Belgian and Dutch container ports are part of the Rhine-Scheldt Delta, the largest container port region in Europe in volume terms. Dutch and Belgian ports together handled 23.9 million TEU in 2016 or 1.55% more than in 2015.
Rotterdam continues to dominate the Dutch container port system handling 12.38 million TEU in 2016, a small increase of 1.2% compared to 2015. Rotterdam represents 99.5% of all container volumes handled in Dutch ports. Its lowest share ever was recorded in 2006 (i.e. 96%) when the port of Amsterdam temporarily played a modest role in the deepsea container market.
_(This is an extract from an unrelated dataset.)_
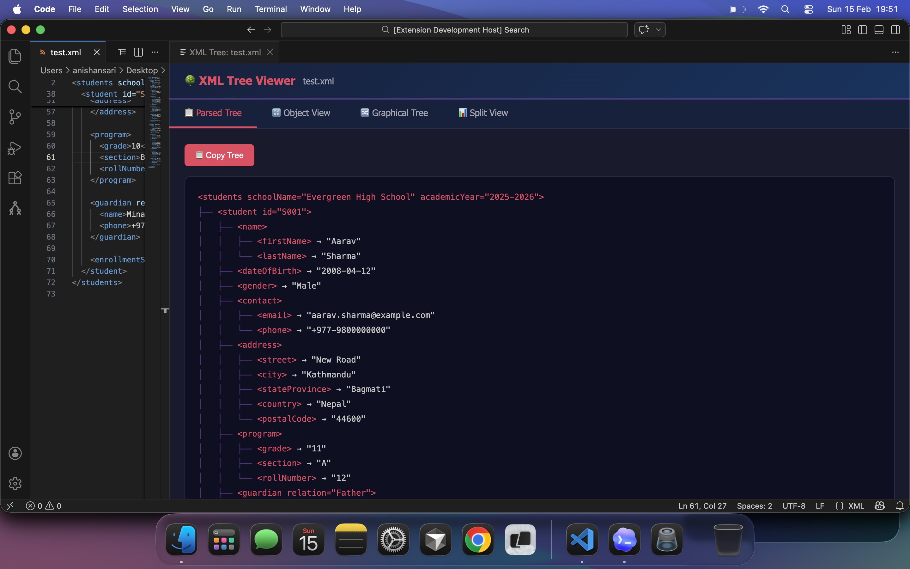Toggle the bottom panel visibility
The image size is (910, 569).
click(879, 30)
The Belgian container port system relies on two ports: upstream port Antwerp and coastal port Zeebrugge, with bulk and break bulk port Ghent (now in the process of merging with Dutch neighbour Zeeland Seaports) handling a very small container volume. Antwerp had a strong growth of 7.5% in container throughput in 2015 and continued on this path in 2016 with a healthy 4% growth. The Scheldt port, Europe’s second largest container port, reached just over 10 million TEU in 2016, thereby broadening the throughput gap with Hamburg, Europe’s third largest container port. The Belgian port of Zeebrugge initially overcame the crisis very well, even becoming the ninth largest container port in Europe in 2010, but afterwards booked traffic losses. This trend further reinforced in 2015 and 2016 with a significant drop in container volumes of 23.8% in 2015 and a further drop of some 10% in 2016. While Antwerp reaped the full benefits of the reshuffling in strategic alliances in liner shipping including an increase in Far East service calls, the same developments continue to negatively affect Zeebrugge’s position. Thanks to Antwerp’s strong performance, the Belgian port system saw a modest traffic increase from 11.23 million TEU in 2015 to 11.45 million TEU in 2016 (+1.9%).
Combined container volumes in the Belgian container ports closed in fast on Dutch ports during the 1990s and the early 2000s. In 2010 the gap was almost closed, but in more recent years the traffic difference stabilized at around 10%. The graph shows that 2016 did not significantly change the throughput balance between Belgian and Dutch ports: in 2016 the Belgian container port system handled 8.1% less than the Dutch port system. In 2015 the throughput gap was 8.7%. The throughput gap between Antwerp and Rotterdam has narrowed down to 19%, a figure comparable to the year 2008. The recent announcements by 2M, THE Alliance and Ocean Alliance demonstrate that competition between Rotterdam and Antwerp on the Europe-Far East trade is in full swing. Antwerp hopes to feel the full impact of last year’s move of the MPET terminal from the Delwaidedock on the right bank of the Scheldt River to the Deurganckdock on the left bank, giving MSC and its 2M partner Maersk Line much needed room for further growth. Antwerp also hopes to further advance its plans for the construction of a new Saeftinghedock. The port of Rotterdam is hoping that its two large scale new container facilities at Maasvlakte 2 will have their full impact in 2017. Zeebrugge is gasping for breath in the deepsea container business while consolidating its position as the no. 1 car handling port in the world and a key roro port for the UK market. It remains to be seen whether the commercial (container) alliance between Antwerp and Zeebrugge announced back in late 2015 will lead to tangible actions in 2017.